Dress Rehearsal5/09/2008 08:00:00 PM Eastern
The road to the Feb. 17, 2009, analog shutoff is filled with potential technological land mines, most of which might be duds, but some of which may cause explosions of consumer anger and confusion.
So it's gratifying that five commercial stations in Wilmington, N.C., last week agreed to become the FCC's lab experiment for the digital conversion by shutting off their analog signal—permanently—on Sept. 8 at noon, five months before the official deadline. Democratic FCC Commissioner Michael Copps first suggested that some market test the digital conversion, and received the support of FCC Chairman Kevin Martin. This plan is so logical it's hard for us to believe anybody in Washington was involved at all.
Now, whatever awful things that are going to happen when analog switches to digital all over the rest of the nation will at least be previewed in North Carolina so the rest of us can get prepared. Wilmington is one of the places where Capitol Broadcasting's Jim Goodmon owns a station. Goodmon is one of the earliest HD adopters, so the fact that the experiment is starting in one of his markets is probably not wholly coincidental.
“Mr. Chairman, we'll get it done,” Goodmon told Martin last week, and we're sure he's right. For one, Wilmington is a small market and very few viewers get their signals over the air, so the disruption may be quite minimal. But it's big enough that there probably will be some hassles, so there will be plenty to learn. (The public station in Wilmington will not make the switch, noting that it will occur in the midst of the hurricane season and the station feels a responsibility to be there for everybody, just in case. But if bad weather threatens, we're sure the other stations will have a Plan B.)
However, by switching in September, Wilmington gives other broadcasters nationwide time to find out what they don't know yet.
After the Wilmington announcement, 11 stations in Orlando, Fla., said they will simulate the analog shutoff at various, well-publicized times this summer. That's something like what KVBC Las Vegas did on May 2, for about 30 seconds during each of its newscasts. Viewers without digital sets or the necessary converter box saw simulated static on their old analogs, with a message telling them that after Feb. 17, 2009, those sets would receive nothing at all. Those with digital sets continued to see the newscast. Viewers loved the experiment, as reported exclusively in B&C. KVBC has received many phone calls from viewers hoping the station tries it again.

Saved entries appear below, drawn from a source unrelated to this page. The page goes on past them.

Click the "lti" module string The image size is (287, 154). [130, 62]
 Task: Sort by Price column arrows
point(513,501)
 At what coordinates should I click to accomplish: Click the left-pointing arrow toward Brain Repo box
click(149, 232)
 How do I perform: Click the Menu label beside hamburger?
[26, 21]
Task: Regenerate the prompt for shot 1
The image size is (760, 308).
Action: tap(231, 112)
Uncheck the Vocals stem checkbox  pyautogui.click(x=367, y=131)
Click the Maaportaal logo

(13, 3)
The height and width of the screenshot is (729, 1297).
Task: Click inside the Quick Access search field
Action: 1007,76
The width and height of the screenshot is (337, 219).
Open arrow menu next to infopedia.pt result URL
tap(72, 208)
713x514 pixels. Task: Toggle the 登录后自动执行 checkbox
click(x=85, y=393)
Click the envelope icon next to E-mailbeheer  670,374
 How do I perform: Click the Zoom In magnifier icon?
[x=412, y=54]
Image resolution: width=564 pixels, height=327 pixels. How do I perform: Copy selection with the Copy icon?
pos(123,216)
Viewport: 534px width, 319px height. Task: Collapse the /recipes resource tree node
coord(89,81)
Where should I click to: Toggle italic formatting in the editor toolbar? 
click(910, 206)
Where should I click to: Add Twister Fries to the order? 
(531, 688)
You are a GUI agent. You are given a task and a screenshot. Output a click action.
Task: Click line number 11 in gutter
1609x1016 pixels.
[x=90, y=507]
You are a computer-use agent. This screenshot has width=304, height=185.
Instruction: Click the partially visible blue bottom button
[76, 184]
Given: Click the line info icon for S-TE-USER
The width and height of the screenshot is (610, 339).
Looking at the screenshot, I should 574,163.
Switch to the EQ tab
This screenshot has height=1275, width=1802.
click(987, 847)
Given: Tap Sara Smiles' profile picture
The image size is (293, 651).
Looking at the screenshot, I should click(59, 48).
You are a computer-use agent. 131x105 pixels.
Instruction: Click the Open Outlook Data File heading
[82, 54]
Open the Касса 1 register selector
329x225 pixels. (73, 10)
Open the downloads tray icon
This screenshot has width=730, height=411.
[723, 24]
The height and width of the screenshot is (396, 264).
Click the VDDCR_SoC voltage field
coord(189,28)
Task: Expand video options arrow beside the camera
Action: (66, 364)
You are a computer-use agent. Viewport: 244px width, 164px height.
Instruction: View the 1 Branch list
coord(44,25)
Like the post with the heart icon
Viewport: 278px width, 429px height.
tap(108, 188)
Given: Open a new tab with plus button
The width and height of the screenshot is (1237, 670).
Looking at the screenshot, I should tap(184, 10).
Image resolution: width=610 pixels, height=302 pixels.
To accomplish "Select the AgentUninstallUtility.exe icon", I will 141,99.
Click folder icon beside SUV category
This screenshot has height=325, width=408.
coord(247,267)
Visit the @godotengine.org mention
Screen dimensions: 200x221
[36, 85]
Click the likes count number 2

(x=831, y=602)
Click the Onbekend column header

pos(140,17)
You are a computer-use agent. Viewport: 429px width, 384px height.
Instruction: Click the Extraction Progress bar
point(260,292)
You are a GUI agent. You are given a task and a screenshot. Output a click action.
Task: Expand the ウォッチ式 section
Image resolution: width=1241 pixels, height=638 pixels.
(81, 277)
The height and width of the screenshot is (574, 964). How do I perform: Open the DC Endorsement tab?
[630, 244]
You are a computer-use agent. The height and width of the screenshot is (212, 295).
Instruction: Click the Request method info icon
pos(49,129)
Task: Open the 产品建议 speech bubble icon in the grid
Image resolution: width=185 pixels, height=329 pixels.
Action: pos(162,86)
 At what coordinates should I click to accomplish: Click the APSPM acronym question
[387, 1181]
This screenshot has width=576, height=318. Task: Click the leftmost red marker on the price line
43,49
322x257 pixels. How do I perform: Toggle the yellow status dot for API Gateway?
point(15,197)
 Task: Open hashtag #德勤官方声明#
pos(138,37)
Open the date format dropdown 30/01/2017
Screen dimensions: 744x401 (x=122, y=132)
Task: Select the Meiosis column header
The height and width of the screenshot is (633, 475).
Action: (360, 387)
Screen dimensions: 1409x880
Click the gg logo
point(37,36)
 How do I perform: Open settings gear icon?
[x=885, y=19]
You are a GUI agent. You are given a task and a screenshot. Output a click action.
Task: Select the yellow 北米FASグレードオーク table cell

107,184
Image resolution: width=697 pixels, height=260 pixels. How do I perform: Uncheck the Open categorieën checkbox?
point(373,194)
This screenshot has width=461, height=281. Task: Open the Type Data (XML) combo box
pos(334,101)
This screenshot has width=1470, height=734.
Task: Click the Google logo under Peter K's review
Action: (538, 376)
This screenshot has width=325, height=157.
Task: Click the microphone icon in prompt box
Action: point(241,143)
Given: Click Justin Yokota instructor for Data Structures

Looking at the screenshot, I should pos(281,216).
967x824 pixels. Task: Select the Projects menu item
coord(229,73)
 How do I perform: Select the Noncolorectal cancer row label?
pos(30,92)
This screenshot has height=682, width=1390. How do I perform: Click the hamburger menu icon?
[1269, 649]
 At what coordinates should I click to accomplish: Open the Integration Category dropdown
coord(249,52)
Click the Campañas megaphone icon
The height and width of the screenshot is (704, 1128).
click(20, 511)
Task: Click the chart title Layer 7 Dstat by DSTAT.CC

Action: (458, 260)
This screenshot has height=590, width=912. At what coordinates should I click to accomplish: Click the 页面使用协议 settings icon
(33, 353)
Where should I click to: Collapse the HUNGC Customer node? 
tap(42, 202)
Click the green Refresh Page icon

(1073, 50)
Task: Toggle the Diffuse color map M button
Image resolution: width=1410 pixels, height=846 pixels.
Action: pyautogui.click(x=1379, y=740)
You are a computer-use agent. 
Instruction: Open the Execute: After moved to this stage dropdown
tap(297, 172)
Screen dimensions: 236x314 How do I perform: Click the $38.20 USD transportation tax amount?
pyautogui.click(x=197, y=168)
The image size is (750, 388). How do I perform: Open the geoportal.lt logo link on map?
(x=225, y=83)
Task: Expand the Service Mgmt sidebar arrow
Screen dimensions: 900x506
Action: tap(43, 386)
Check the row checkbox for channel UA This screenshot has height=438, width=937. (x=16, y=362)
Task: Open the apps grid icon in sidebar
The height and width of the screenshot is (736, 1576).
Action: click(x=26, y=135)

In fact, Nielsen told us that in conversations its representatives had with stations over delaying the February 2009 sweeps for a month (because of the confusion that could be caused by the transition), several stations asked about the ramifications of similar tests. And based on that, we have a feeling Wilmington, Orlando and Las Vegas are going to get some company.
Frankly, we love the idea that some segments of the television industry, sensing a potential problem, have tried to prevent it before it happens. Hats off to Las Vegas, Orlando and especially Wilmington. And, while you won't hear us say it too often, kudos to the FCC, too.